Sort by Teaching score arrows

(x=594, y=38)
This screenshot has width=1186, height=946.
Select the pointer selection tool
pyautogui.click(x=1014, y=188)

● ● ● ●

▶ _Task objective_:
Please set down exactly the lines running from the one with "This screenshot has width=1186, height=946." to the last line of the entries above, both of them included, and no others.

▶ _Written solution_:
This screenshot has width=1186, height=946.
Select the pointer selection tool
pyautogui.click(x=1014, y=188)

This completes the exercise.